■ What is needed: From the records below, find each line with the string "will" and copy it.

-- Opening Marker --

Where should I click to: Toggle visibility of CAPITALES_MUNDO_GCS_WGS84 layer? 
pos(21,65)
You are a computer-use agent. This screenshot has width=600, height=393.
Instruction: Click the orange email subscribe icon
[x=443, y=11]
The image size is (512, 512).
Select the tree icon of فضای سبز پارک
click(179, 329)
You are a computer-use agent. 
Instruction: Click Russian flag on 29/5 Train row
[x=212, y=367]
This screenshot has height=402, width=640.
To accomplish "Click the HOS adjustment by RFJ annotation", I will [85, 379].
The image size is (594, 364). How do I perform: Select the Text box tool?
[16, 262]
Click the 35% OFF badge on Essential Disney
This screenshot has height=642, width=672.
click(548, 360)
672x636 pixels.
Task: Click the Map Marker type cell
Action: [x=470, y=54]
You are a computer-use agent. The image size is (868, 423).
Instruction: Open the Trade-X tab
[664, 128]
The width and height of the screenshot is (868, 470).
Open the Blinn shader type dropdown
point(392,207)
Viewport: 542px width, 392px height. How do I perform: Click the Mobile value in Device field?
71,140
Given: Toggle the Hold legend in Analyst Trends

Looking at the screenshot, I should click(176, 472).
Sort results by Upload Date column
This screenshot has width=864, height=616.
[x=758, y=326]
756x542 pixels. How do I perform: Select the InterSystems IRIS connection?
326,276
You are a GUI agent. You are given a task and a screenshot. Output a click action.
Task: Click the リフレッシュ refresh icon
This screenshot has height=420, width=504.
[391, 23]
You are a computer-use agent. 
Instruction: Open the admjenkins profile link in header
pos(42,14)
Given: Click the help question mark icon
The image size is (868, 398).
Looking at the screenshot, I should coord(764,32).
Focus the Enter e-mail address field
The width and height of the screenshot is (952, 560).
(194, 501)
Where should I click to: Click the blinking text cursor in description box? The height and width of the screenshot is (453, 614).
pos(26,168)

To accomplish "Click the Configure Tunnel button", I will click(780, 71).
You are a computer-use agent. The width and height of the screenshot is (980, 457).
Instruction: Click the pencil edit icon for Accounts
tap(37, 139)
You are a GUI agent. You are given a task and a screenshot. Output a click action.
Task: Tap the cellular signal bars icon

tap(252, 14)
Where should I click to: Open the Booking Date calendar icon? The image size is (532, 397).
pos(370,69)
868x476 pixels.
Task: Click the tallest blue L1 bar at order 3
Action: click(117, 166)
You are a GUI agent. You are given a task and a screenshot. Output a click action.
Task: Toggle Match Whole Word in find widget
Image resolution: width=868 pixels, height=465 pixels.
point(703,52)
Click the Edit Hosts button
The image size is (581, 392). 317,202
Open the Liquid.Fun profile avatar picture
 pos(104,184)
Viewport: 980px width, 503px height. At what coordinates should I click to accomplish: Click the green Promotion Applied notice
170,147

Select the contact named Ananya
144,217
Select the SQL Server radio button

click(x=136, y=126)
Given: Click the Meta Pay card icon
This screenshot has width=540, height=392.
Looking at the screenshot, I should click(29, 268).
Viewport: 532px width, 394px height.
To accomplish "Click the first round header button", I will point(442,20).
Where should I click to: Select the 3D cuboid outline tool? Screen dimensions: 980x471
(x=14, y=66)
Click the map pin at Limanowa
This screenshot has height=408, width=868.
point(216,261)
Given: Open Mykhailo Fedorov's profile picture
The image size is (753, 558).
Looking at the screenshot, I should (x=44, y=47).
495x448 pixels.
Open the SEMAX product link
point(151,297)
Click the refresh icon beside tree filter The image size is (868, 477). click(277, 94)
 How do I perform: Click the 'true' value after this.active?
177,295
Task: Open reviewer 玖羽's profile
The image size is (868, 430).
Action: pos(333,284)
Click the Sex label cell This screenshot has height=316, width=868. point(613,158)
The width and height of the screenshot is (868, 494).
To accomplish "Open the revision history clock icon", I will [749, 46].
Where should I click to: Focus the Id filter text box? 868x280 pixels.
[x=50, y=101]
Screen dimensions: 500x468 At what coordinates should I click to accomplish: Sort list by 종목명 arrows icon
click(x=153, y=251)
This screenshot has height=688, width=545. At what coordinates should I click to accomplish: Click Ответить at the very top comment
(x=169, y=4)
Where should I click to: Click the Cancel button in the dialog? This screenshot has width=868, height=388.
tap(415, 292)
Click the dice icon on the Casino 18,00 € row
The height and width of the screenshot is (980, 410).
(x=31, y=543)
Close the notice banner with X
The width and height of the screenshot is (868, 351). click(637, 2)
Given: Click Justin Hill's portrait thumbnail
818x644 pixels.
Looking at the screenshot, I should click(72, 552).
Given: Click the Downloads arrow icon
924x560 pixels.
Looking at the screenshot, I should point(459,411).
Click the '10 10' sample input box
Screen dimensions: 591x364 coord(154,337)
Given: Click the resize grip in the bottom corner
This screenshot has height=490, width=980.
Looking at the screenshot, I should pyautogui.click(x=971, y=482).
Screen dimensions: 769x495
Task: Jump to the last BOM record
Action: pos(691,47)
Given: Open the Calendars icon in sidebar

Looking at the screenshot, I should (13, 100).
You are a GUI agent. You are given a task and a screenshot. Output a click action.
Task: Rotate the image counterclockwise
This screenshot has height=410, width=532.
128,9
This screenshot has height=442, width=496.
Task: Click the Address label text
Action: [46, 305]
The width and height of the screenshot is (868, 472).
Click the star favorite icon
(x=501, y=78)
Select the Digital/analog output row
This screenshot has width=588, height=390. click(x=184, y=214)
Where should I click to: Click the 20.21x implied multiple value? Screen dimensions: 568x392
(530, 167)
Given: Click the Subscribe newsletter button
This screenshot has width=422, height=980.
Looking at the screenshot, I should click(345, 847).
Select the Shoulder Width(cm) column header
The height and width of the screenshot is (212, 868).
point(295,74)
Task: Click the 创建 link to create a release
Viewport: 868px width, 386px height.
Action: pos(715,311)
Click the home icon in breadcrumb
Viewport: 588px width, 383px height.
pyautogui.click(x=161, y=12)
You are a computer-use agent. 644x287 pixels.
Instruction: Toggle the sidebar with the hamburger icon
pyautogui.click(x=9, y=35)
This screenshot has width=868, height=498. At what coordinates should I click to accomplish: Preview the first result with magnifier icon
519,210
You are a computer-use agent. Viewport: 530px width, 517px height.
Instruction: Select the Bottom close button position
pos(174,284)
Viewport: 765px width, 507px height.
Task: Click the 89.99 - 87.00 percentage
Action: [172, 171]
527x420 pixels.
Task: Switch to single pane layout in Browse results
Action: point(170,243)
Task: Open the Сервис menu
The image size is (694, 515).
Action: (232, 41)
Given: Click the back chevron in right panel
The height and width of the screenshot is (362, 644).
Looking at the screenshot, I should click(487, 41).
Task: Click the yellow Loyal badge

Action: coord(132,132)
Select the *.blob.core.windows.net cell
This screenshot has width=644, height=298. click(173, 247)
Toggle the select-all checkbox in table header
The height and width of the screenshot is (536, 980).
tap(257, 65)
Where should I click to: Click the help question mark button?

-- Closing Marker --

■ Finished exercise:
To accomplish "Click the HOS adjustment by RFJ annotation", I will [85, 379].
To accomplish "Click the Configure Tunnel button", I will click(780, 71).
To accomplish "Click the first round header button", I will point(442,20).
To accomplish "Open the revision history clock icon", I will [749, 46].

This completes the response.